ABSTRACT

We consider a mixed variational problem governed by a nonlinear operator and a set of constraints. Existence, uniqueness and convergence results for this problem have already been obtained in the literature. In this current paper we complete these results by proving the well-posedness of the problem, in the sense of Tykhonov. To this end we introduce a family of approximating problems for which we state and prove various equivalence and convergence results.

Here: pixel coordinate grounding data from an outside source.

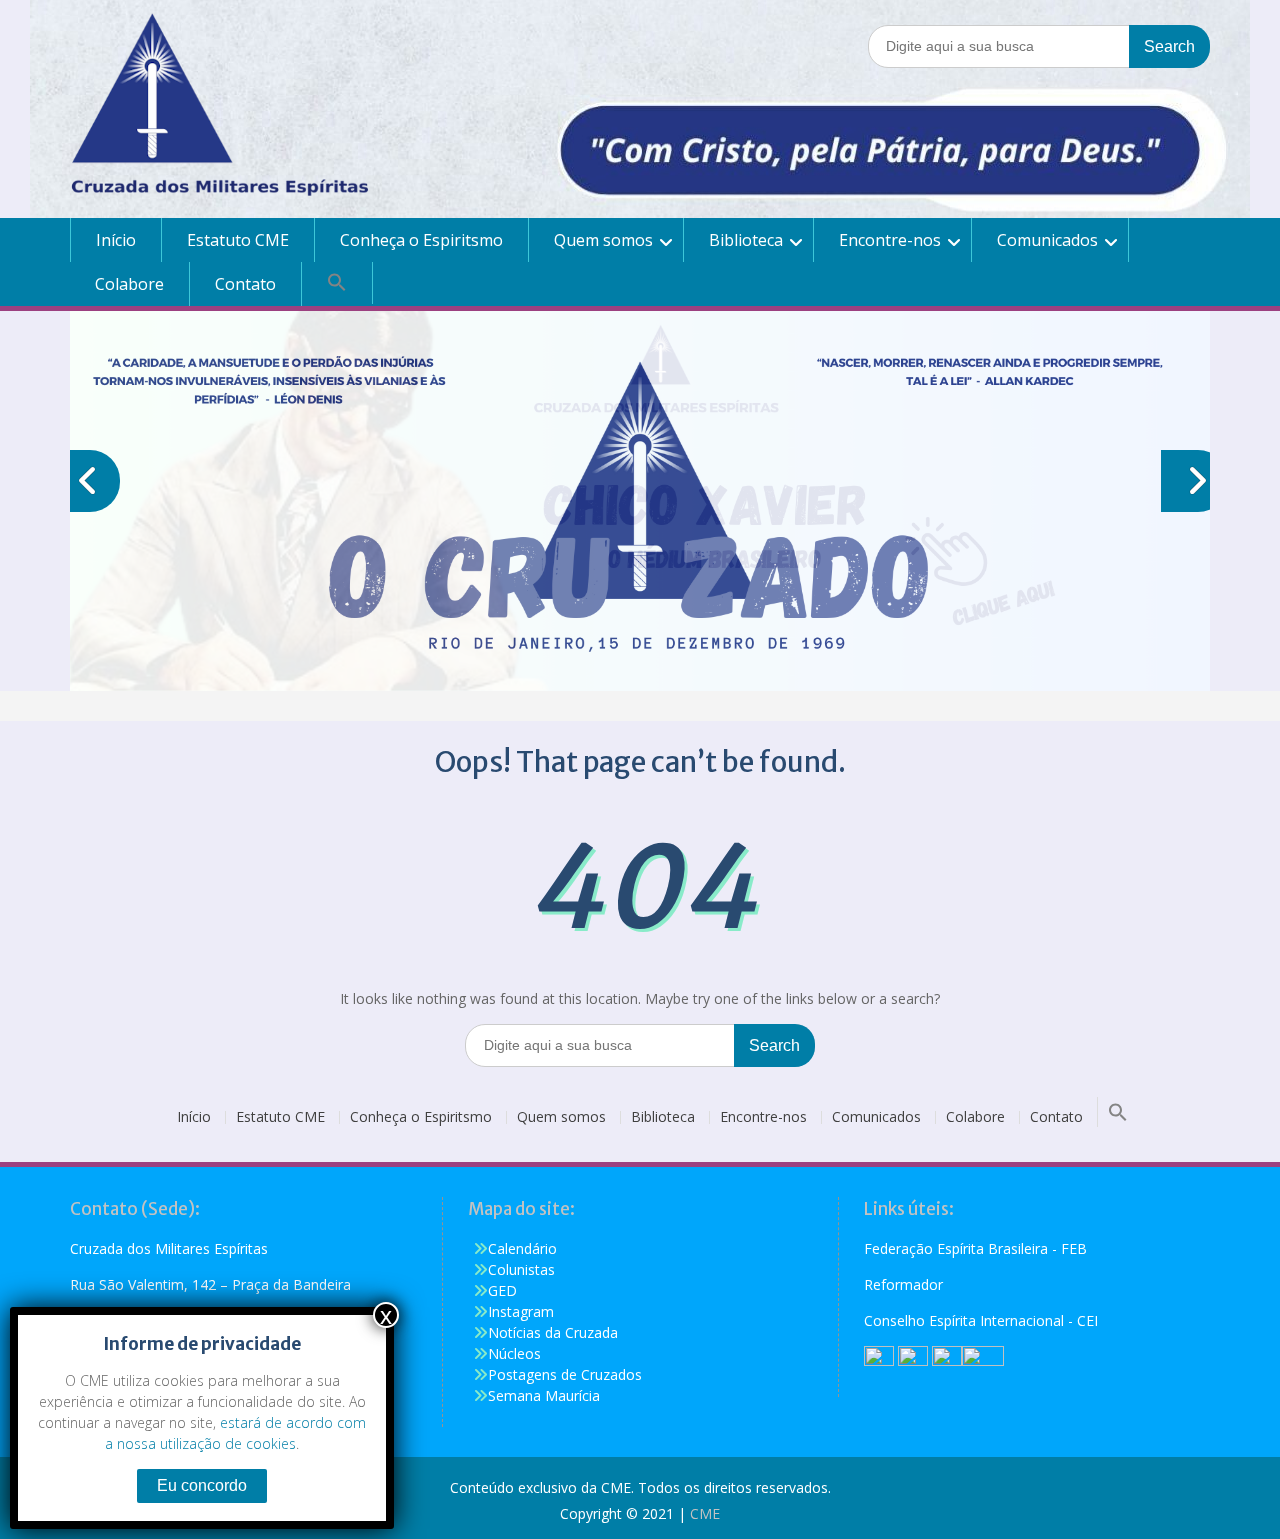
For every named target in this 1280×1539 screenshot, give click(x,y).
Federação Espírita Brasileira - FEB (975, 1248)
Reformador (903, 1284)
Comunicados (1047, 240)
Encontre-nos (890, 240)
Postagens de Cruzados (565, 1374)
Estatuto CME (238, 240)
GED (502, 1290)
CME (705, 1513)
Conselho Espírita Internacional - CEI (981, 1320)
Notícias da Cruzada (553, 1332)
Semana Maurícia (544, 1395)
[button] (337, 283)
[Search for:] (1039, 45)
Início (116, 240)
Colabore (129, 284)
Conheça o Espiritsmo (421, 240)
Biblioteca (746, 240)
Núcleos (514, 1353)
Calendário (522, 1248)
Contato (245, 284)
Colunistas (521, 1269)
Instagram (521, 1311)
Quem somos (603, 240)
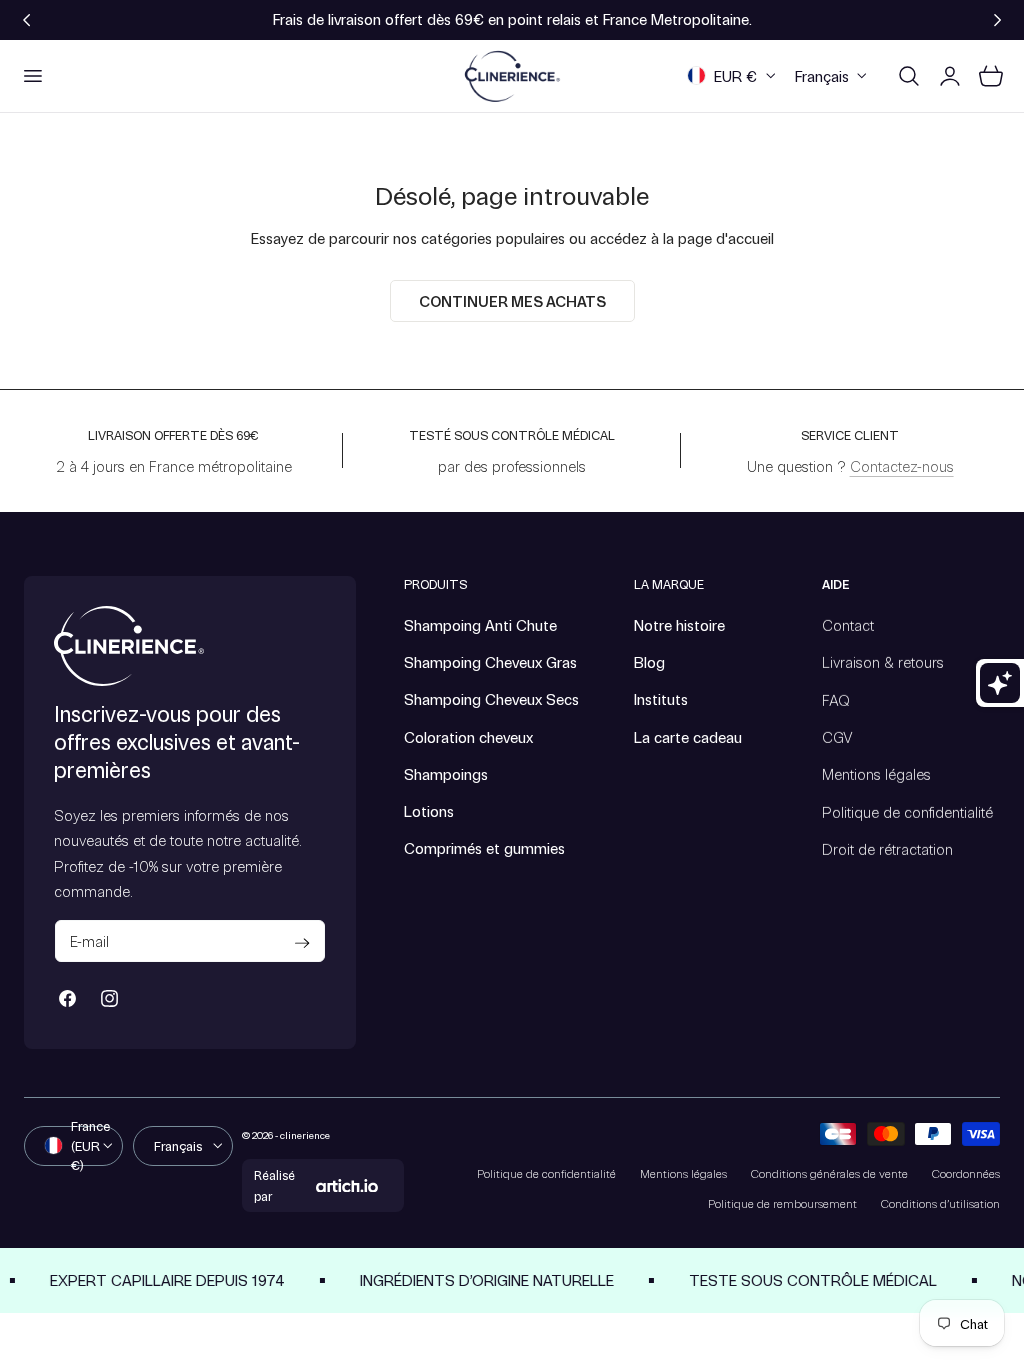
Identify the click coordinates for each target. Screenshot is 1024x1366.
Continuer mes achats (512, 301)
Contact (848, 625)
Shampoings (446, 774)
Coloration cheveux (468, 737)
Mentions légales (876, 774)
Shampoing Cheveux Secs (491, 699)
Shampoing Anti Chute (480, 625)
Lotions (429, 811)
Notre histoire (679, 625)
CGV (837, 737)
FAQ (836, 699)
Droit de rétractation (887, 848)
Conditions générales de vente (829, 1173)
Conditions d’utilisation (940, 1203)
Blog (649, 662)
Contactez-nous (902, 466)
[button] (32, 76)
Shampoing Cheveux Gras (490, 662)
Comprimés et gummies (484, 848)
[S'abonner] (303, 943)
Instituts (661, 699)
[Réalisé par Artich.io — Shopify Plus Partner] (347, 1186)
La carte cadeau (688, 737)
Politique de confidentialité (907, 811)
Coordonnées (966, 1173)
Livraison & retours (883, 662)
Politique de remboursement (782, 1203)
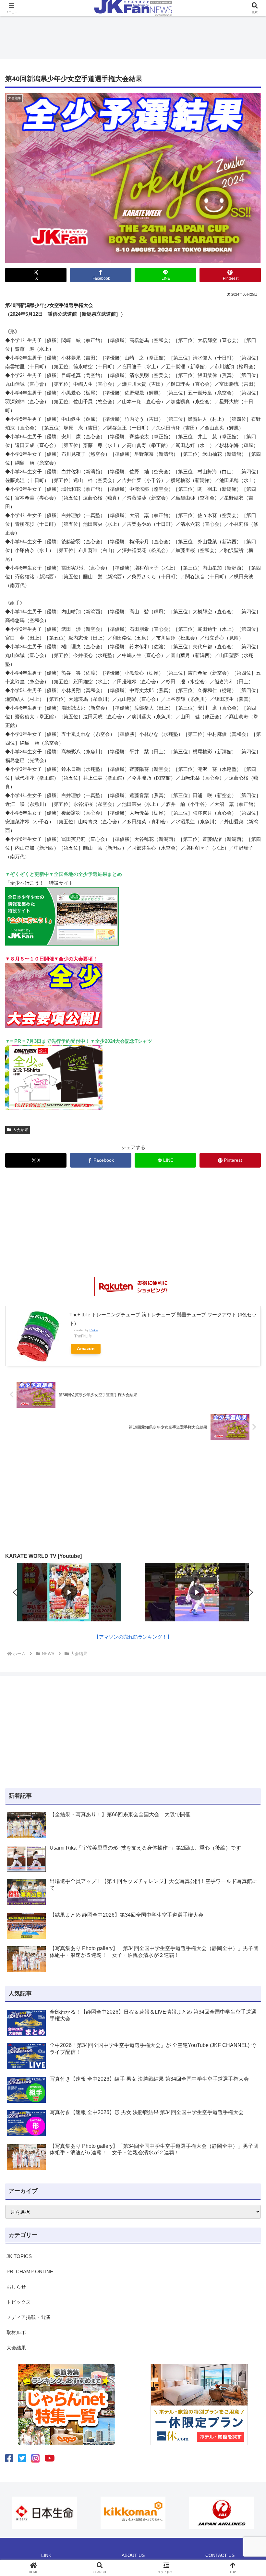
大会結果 (20, 1129)
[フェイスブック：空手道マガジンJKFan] (9, 2458)
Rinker (94, 1330)
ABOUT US (133, 2555)
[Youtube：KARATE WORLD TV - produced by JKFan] (49, 2458)
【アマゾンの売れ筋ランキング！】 (133, 1637)
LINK (46, 2555)
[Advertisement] (133, 35)
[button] (15, 1592)
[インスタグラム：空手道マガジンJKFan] (35, 2458)
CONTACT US (220, 2555)
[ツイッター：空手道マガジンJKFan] (22, 2458)
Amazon (86, 1348)
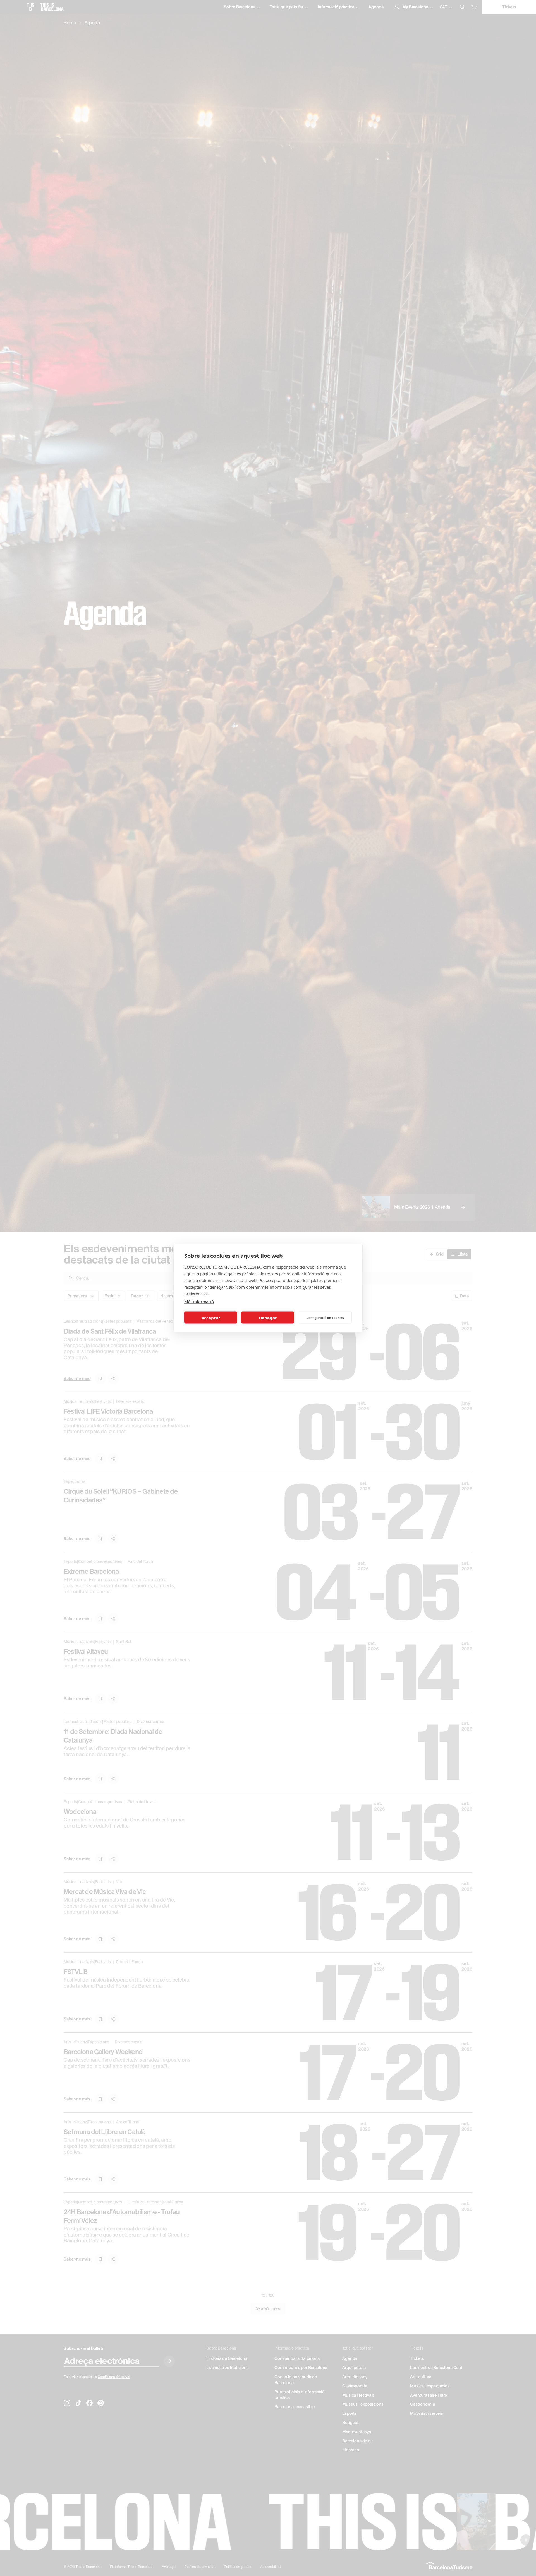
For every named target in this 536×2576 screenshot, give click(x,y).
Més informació (199, 1301)
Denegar (268, 1317)
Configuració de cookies (325, 1317)
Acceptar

We illustrate these abstract results in the study of a frictionless contact model with elastic materials. The process is assumed to be static and the contact is with unilateral constraints. We derive a weak formulation of the model which is in the form of a mixed variational problem with unknowns being the displacement field and the Lagrange multiplier. Then, we prove various results on the corresponding mixed problem, including its well-posedness in the sense of Tykhonov, under various assumptions on the data. Finally, we provide mechanical interpretation of our results.

摘要

我们考虑由非线性算子和一组约束控制的混合变分问题。该问题的存在性、唯一性和收敛性结果已经在文献中得到。在本文中，我们通过在 Tykhonov 的意义上证明问题的适定性来完成这些结果。为此，我们引入了一系列近似问题，我们陈述并证明了各种等价和收敛结果。我们在弹性材料无摩擦接触模型的研究中说明了这些抽象结果。假定该过程是静态的，并且接触具有单边约束。我们推导出模型的弱公式，它是混合变分问题的形式，未知数是位移场和拉格朗日乘子。然后，我们在数据的各种假设下证明了相应混合问题的各种结果，包括其在 Tykhonov 意义上的适定性。最后，我们对我们的结果进行机械解释。